----- SUPPLIED PASSAGE

If the boiling points of two solvents X and Y (having same molecular weights) are in the ratio 2:1 and their enthalpy of vaporizations are in the ratio 1:2, then the boiling point elevation constant of X is m times the boiling point elevation constant of Y. The value of m is (nearest integer).

The boiling point elevation constant (ebullioscopic constant) is given by:

$$K_b = \frac{R T_b^2 M}{1000 \, \Delta H_{\text{vap}}}$$

where $$R$$ is the gas constant, $$T_b$$ is the boiling point (in Kelvin), $$M$$ is the molar mass of the solvent, and $$\Delta H_{\text{vap}}$$ is the enthalpy of vaporization.

Since both solvents X and Y have the same molecular weight, $$M$$ and $$R$$ cancel in the ratio:

$$\frac{K_{b,X}}{K_{b,Y}} = \frac{T_{b,X}^2}{T_{b,Y}^2} \times \frac{\Delta H_{\text{vap},Y}}{\Delta H_{\text{vap},X}}$$

We have $$\frac{T_{b,X}}{T_{b,Y}} = \frac{2}{1}$$ and $$\frac{\Delta H_{\text{vap},X}}{\Delta H_{\text{vap},Y}} = \frac{1}{2}$$. Substituting:

$$\frac{K_{b,X}}{K_{b,Y}} = \left(\frac{2}{1}\right)^2 \times \frac{2}{1} = 4 \times 2 = 8$$

So $$K_{b,X} = 8 \times K_{b,Y}$$, meaning $$m = 8$$.

So, the answer is $$8$$.

----------

▶ [EXERCISE SET]
**A.** In the boiling point elevation solution, why do M and R drop out when the two constants are compared?
**B.** According to the boiling point elevation solution, what value does m take?

----- RECORD EXTRACTS

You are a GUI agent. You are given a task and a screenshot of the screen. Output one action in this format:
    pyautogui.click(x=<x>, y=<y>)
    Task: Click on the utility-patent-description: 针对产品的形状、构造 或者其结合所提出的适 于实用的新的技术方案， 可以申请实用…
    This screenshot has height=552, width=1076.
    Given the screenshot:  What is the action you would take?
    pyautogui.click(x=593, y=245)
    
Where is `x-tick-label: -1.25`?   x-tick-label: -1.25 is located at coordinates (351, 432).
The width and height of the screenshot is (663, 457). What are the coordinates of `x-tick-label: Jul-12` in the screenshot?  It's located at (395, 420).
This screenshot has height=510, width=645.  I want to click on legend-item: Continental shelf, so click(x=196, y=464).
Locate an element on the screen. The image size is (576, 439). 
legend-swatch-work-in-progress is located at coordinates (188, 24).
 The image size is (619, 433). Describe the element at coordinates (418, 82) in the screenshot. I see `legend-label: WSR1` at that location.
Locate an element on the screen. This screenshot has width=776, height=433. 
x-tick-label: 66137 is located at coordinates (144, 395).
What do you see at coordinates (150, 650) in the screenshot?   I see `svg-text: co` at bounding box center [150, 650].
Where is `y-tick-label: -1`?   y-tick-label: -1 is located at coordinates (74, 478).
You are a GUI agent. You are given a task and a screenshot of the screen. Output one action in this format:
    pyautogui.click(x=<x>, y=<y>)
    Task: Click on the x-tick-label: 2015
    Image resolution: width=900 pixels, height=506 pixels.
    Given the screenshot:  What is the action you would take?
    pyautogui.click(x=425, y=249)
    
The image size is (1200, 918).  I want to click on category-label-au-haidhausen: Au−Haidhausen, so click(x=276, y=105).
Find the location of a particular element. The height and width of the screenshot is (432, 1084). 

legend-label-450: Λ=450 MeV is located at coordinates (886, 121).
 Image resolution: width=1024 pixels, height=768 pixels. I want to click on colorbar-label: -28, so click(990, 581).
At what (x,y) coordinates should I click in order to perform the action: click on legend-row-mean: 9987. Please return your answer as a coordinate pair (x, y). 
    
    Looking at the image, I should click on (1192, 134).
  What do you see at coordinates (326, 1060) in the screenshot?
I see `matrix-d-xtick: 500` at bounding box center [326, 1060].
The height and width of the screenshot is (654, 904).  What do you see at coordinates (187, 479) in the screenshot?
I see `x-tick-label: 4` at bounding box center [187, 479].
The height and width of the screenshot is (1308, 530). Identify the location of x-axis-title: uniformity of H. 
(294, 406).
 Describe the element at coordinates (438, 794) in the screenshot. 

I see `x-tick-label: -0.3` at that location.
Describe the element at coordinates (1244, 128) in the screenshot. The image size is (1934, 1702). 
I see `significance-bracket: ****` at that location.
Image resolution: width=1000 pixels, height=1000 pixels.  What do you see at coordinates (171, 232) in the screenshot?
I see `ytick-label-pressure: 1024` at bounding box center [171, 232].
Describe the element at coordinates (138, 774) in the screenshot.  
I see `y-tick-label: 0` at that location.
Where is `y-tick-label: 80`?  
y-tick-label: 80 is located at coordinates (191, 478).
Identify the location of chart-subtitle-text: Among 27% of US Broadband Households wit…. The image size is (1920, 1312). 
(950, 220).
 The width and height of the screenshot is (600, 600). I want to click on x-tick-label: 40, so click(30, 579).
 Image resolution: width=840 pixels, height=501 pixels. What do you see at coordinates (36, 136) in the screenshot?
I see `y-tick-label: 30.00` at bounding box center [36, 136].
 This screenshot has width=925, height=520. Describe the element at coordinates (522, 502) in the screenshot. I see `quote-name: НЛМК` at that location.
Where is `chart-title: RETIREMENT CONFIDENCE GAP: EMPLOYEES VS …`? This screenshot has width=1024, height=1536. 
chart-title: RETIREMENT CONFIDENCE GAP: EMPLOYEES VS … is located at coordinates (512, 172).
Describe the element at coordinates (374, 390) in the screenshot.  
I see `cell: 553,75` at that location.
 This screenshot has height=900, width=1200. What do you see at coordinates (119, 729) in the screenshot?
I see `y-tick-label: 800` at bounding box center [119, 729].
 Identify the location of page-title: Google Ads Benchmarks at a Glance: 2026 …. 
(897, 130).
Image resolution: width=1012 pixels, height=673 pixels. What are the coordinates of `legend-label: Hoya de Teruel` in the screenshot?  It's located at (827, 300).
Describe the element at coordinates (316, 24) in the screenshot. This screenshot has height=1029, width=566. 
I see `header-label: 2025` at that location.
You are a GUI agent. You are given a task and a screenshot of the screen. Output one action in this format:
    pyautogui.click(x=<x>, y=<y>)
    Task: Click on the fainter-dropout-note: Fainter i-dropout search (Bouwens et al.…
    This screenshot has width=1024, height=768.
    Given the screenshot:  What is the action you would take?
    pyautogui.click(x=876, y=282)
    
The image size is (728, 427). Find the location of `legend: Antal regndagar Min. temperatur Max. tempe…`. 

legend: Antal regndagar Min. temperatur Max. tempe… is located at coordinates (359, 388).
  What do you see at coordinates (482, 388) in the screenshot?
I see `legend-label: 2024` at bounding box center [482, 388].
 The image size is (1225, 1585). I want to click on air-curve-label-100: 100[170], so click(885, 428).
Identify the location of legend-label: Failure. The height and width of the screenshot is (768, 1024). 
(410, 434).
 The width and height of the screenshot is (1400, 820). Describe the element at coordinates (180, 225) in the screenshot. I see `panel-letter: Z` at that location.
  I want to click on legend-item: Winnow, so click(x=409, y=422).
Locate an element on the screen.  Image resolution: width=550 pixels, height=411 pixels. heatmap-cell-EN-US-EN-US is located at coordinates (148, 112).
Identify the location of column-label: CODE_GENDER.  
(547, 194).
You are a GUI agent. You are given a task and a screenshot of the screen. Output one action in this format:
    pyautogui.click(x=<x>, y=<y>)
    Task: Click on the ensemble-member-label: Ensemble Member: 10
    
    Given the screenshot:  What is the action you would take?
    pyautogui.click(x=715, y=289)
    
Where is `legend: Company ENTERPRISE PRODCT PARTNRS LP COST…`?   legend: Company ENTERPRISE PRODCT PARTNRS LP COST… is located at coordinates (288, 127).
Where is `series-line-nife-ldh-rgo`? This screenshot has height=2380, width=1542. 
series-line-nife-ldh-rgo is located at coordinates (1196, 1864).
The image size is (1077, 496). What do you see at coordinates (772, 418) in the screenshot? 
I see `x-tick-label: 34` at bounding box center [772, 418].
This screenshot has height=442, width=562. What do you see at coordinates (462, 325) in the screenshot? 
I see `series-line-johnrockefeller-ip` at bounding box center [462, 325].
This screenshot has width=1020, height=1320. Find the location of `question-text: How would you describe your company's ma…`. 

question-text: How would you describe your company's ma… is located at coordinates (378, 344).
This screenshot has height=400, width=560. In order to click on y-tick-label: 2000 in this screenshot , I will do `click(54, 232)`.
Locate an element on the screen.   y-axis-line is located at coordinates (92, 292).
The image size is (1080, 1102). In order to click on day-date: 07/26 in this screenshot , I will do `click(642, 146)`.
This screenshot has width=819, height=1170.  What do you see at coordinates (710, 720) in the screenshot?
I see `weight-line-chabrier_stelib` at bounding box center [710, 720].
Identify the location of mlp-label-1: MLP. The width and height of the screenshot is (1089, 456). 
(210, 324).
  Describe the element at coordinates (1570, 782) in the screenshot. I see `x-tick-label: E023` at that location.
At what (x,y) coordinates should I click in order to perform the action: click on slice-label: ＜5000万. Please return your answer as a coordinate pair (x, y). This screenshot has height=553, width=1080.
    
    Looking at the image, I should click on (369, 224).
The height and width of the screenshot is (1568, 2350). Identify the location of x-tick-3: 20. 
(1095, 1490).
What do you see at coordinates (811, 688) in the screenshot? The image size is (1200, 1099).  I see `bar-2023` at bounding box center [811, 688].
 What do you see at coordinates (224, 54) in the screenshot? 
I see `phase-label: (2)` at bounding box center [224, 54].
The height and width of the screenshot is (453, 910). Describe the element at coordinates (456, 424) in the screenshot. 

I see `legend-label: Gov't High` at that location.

----------

▶ [SOLUTIONS BELOW]
**A.** They cancel in the ratio because solvents X and Y have the same molecular weight.

**B.** m is 8, so the boiling point elevation constant of X is eight times that of Y.